A simplified illustration of the tumour microenvironment. Modified and reprinted from Overchuk et al. [2]

On the other hand, molecular imaging techniques, such as positron emission tomography (PET) and single photon emission computed tomography (SPECT), present the opportunity to spatiotemporally monitor, in the living patient, the expression and activity of key biomarkers associated with the cancer phenotype. Direct conjugation of positron or gamma-emitting radionuclides to small molecule substrates, inhibitors, and larger biomolecules such as peptides, antibodies, and even whole cells, has enabled visualisation, repeatedly and across the whole body, of a wide variety of biological processes in living subjects. Moreover, the substitution of an imaging radionuclide for a therapeutic radioisotope (through alpha- or beta-particle emission) has been effectively used for molecular-targeted cancer treatment. Nuclear medicine imaging techniques, however, have been traditionally difficult to multiplex and hence cannot probe large numbers of different processes/genes, restricting the longitudinal monitoring of disease progression often to a single biomarker. In this review, we explore how recent developments in radiochemistry, alongside scanner development, have evolved from early functional imaging radiopharmaceuticals to provide the current tool-kit to image a wide range of molecular processes and gene expressions - “molecular imaging” – and how further development may overcome this limitation to herald a new era of molecular systems imaging.

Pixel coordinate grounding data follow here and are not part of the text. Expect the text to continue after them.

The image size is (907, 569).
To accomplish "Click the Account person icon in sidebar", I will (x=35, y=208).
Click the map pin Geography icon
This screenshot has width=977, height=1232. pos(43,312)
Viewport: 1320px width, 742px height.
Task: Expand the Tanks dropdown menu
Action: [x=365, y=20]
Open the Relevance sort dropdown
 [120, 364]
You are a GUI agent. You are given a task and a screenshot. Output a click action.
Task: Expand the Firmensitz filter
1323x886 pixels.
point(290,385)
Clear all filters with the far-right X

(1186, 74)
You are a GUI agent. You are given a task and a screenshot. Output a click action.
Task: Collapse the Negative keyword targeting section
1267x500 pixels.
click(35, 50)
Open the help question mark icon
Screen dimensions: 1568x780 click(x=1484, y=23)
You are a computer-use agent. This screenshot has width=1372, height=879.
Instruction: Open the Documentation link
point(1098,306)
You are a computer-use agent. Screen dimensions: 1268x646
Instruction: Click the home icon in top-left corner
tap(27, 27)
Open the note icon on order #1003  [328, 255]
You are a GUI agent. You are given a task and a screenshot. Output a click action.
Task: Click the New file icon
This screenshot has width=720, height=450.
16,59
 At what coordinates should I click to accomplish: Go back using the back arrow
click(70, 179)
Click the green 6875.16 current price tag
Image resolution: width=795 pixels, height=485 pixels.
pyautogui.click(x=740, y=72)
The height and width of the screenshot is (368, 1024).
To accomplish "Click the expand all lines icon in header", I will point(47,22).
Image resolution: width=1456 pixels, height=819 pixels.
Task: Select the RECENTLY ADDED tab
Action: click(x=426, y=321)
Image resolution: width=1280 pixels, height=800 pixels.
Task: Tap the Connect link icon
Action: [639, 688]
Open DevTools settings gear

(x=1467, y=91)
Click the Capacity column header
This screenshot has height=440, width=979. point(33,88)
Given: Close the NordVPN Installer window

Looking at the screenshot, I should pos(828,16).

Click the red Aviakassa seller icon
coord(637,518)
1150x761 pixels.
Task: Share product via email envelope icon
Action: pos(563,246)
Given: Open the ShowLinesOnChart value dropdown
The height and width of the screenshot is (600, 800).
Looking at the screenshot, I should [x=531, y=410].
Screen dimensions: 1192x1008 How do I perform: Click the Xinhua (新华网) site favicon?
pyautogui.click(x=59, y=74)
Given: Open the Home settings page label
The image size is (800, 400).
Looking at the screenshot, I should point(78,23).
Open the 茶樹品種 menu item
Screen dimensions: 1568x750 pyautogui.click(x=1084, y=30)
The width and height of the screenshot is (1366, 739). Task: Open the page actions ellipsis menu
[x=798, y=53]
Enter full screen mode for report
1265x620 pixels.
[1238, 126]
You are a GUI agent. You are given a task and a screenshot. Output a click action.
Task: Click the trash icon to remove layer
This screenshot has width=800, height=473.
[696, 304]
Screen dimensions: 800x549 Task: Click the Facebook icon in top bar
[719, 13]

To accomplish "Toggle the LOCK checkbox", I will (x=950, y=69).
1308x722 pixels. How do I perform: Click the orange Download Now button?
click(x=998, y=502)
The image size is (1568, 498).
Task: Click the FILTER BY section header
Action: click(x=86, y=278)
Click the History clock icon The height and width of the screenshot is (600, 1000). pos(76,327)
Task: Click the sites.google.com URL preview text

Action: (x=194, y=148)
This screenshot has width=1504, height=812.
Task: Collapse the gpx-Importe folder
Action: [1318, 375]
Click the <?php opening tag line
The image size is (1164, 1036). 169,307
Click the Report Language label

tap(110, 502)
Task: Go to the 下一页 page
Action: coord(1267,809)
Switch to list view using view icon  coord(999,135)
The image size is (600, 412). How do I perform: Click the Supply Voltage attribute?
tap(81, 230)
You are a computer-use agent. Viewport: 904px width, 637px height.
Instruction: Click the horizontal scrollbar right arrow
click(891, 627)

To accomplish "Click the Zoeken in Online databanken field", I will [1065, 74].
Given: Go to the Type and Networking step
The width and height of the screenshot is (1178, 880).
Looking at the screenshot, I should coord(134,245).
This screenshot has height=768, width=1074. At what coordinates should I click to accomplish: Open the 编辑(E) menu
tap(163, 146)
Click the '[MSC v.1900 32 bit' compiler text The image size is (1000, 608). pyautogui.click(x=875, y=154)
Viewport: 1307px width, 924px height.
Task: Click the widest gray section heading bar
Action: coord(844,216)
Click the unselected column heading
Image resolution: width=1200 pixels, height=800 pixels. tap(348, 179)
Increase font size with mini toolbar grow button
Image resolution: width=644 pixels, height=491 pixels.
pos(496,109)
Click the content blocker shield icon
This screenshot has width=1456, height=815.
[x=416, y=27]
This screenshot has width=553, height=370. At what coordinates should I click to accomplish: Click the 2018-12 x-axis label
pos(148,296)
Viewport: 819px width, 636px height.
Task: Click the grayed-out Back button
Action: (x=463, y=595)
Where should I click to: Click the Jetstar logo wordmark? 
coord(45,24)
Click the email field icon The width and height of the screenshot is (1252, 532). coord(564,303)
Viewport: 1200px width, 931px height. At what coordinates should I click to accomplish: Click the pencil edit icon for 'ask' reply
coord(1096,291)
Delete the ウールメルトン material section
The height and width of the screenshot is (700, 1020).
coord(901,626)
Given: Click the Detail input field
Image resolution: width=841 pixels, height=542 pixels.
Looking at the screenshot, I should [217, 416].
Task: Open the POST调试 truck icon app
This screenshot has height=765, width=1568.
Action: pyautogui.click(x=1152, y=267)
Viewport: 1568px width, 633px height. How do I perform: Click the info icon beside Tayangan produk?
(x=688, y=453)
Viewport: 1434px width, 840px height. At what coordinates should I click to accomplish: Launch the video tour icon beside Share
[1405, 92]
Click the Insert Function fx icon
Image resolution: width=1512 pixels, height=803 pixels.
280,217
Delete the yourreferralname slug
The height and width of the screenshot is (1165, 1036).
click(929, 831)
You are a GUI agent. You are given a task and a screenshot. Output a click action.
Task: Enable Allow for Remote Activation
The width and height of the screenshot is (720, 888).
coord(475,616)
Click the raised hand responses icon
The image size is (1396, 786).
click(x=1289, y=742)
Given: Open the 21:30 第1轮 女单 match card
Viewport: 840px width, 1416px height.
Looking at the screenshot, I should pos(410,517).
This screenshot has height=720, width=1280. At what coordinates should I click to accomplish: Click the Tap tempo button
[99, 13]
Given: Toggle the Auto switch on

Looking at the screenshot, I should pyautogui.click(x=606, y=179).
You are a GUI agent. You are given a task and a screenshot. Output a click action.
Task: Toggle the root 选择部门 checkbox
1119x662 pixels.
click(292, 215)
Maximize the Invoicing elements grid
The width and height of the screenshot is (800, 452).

Imaging the immune microenvironment

Immunotherapy has led to durable, and in some cases, curative responses in patients with non-solid tumours [3]. The primary goal of these biological therapies is to induce sustained anti-tumour immunity through adoptive transfer of T-cells or enhancement of existing anti-tumour immune responses through targeting immune checkpoint pathways. Molecular imaging of these processes has provided new outlets for probe development and has already been shown to be superior to gold standard biomarker assay response prediction [4]. However, a reductive, single-biomarker imaging approach is unlikely to provide a comprehensive picture of tumour-immune cell interactions and tumour heterogeneity. Key questions explored through molecular imaging of immunotherapy relate to: 1. the activation status of key immune-mediators, such as T-cells; 2. metabolic signatures of tumour-specific immune cells; 3. expression of cell surface markers of immune populations and regulatory pathways; 4. the location and tumour-targeting of adoptively transferred cells; 5. pharmacokinetics of immunotherapies; and 6. accurate monitoring of tumour response to treatment [5]. Answering these questions through molecular imaging requires a wide array of probes, each presenting different radiochemical challenges. These range from small molecules/metabolites (where structural modification must be minimised), peptides (which can tolerate bioconjugation with small prosthetic groups), proteins and nanoparticles (which can often tolerate multiple conjugation/modification), cells (which require the gentlest labelling procedures) and drug delivery systems (e.g. liposomes).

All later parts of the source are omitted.